What is the support line?

 

The support line is formed when the price falls to a certain point, the buyers are buying the asset at a lowe price, and the sellers are not selling anymore. Thu,s at the support line level, the price no longer falls below the line or transfers to an uptrend or moves sideways.

What is the resistance line?

 

The resistance line is when the sellers are selling more than the buyers. This can occur when the market participants determined the price is high and start to take profit. Or else, it could be the buyers who bought at a similar price a long time ago, and when the price comes back, they are selling it to recover the loses. Thus, when an asset’s price increases to the point where the majority of the players determine that the price high enough to take profit or sell-off.

 

Normally the previous peak tends to be the resistance, and the previous low tends to be supported. Hence, one of the most important characteristics of support and resistance is that it will play the opposite role once it breaks through support or resistance. For example, if the price went above the previous high, the previous high turns to support from resistance, vice versa.

 

Why are support and resistance important?

By analysing the support and resistance, we can know where the price is estimated to move toward. If the price fails to break through a support or resistance, this can be a signal that a reversal is likely to occur shortly. Plus, the more the frequency of supporting or resisting a certain price, the more its significance. This is due to the recent price movement is likely to reflect the price movement in a short period of time.

 

It is applicable in all asset classes as this is one of the most fundamental reflections of human psychology within any forms of market. It is a toolset to analyse the supply and demand and the core hypothesis of technical analysis.

7. Seasonality in Forex

Many traders use fundamental or technical analyses to predict future exchange rates. Excellent traders use both methods at the same time. However, it is not easy to analyse past price trends and price movements without considering the seasonal factors.

 

The Incredible January Effect

 

There is a concept called the “monthly effect” that has been quite popular in the stock market. The idea was first mentioned in 1942 by Robert A. Haugen and Josef Lakonishok in the book named “The Incredible January Effect”.

In the stock market, the January effect means that from the last trading day of December to the fifth trading day of the next year, the market tends to be bullish. It is due to most investors are selling their shares to realise capital gains or determine losses. On the other hand, some entities make similar transactions to restructure their financial statements.

The January effect is not the only strange phenomenon in the stock market. There is also something called Mark Twain Effect. The theory is that the stock market is fragile in October (derived from Mark Twain’s novel).

Plus, seasonal factors are not unique to the stock market. We can also find seasonal factors in the foreign exchange market. Like the stock market, the most widely known and famous seasonal factor in the foreign exchange market is the January effect.

This is due to foreign investors to exchange their currencies for U.S. dollars and buy stocks with U.S. dollars. Therefore, due to seasonal factors, the U.S. dollar often outperforms other currencies against some currencies. But keep in mind that not all currency pairs always have the same result.

 

Summer Vacation Seasonal Factors

 

July and August are the hottest summer months in the Northern Hemisphere. In the foreign exchange market, summer is the summer vacation period for traders, so volatility is reduced than usual.

EXERCISES:
1: Summarize the trading passage in two sentences.
2: In the trading passage, which months are named as the hottest summer months in the Northern Hemisphere?
3: Carry on the trading passage from its last sentence.

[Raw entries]
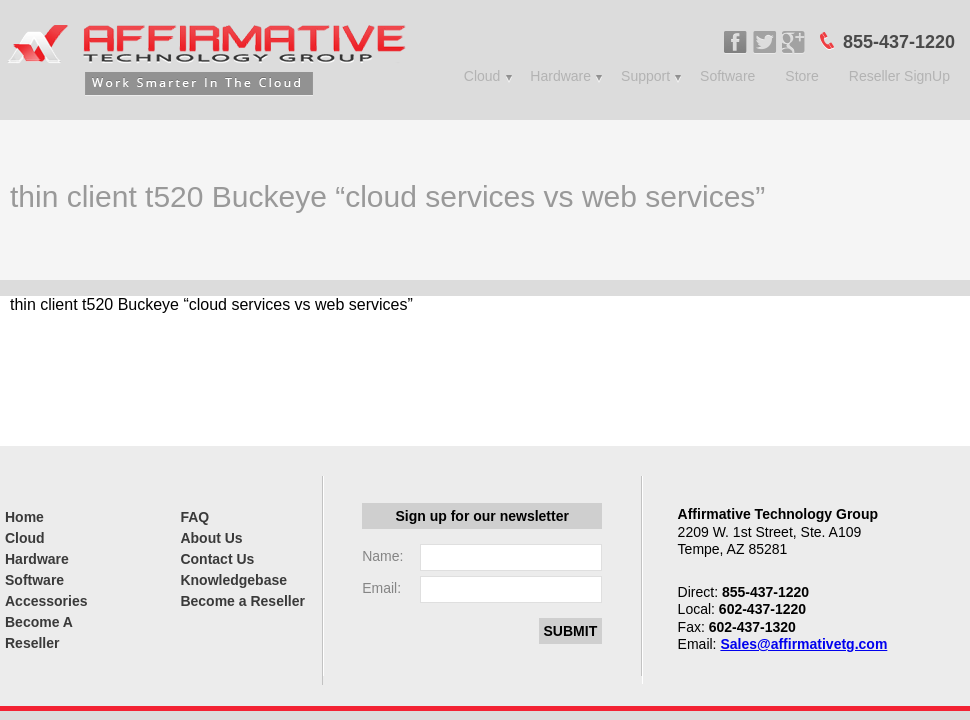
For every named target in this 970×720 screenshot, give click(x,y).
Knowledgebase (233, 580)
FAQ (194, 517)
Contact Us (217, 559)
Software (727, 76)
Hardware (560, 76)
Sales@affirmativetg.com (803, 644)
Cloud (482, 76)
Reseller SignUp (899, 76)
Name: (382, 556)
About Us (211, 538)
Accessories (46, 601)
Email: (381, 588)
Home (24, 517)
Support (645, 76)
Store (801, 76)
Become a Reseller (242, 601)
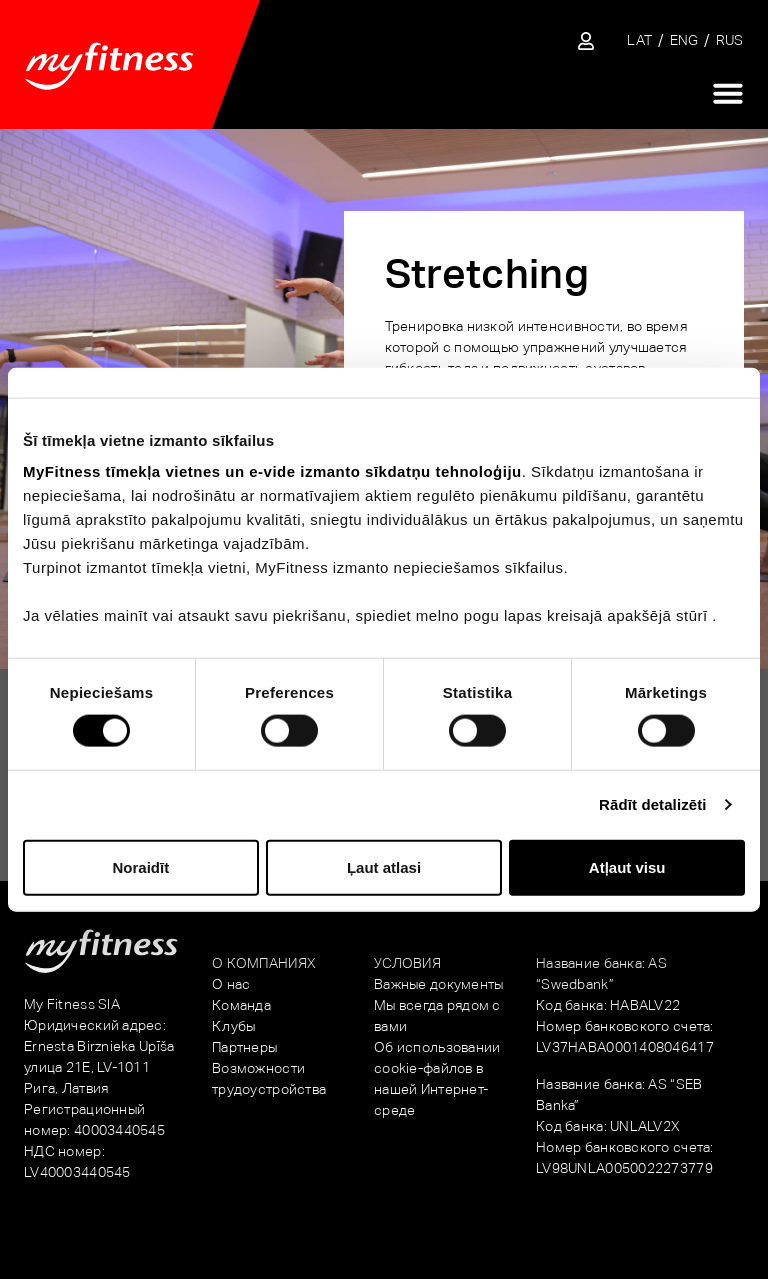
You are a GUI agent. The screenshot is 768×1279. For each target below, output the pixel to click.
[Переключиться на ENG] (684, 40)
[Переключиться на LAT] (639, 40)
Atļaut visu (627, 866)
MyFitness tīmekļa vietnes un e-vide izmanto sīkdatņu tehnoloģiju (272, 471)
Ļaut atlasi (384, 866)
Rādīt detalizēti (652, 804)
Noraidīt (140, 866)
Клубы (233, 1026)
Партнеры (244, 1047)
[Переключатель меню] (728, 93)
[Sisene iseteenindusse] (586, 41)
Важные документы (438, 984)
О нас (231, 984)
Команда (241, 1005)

RESPONSES TO THE TASKS:
1: Support is the level where buyers step in and sellers stop selling, so the price no longer falls, while resistance forms where selling outweighs buying as participants take profit or sell to recover losses, and once broken each tends to play the opposite role. Seasonal factors such as the January effect appear in the foreign exchange market as well as the stock market, and summer vacation for traders reduces volatility.

2: July and August.

3:
Interestingly, both USD/JPY and USD/CAD have unique seasonal factors during the summer months. The two currency pairs show that the dollar strengthens against the counterpart in July and returns to the previous month’s gain in August.

6. Currency co-relation

Currency pairs in the forex market do not move the same way to each other. In most cases, foreign economic conditions, interest rates, and price changes affect not only one currency pair but also many different currency pairs.

Every factor is partly interrelated with each other and knowing the extent of this interaction or the direction is useful for developing trading strategies and use as a trading tool. Unless you trade only one currency pair, it is vital to understand the correlation between currencies.

The correlation is calculated using price data and the correlation coefficients to measure the relationship between different currencies. The information from these correlation coefficients helps traders diversify their portfolios or increase their positions to other currency pairs. It enables traders to know the extent of risk exposure, means to increase profit and prevent inefficient trading.

 

Usefulness of Correlation

 

Identifying the correlation between currency pairs in a trader’s portfolio is a perfect way to measure the extent of the risk of exposure. While you may think that you are diversifying your portfolio by investing in different currency pairs, most currency pairs in the portfolio tend to move in the same direction or the opposite direction. The correlation between currencies can be strong or weak, and this correlation can last for several months or even years.

Correlation coefficient numbers allow us to estimate how closely currency pairs move in the same or different directions over a particular period. The correlation coefficient values take a small number and have a value of at least -1.0 to a wedge of +1.0. The correlation coefficient value is close to the +1 value, meaning that the two pairs of currencies move together with the same directionality.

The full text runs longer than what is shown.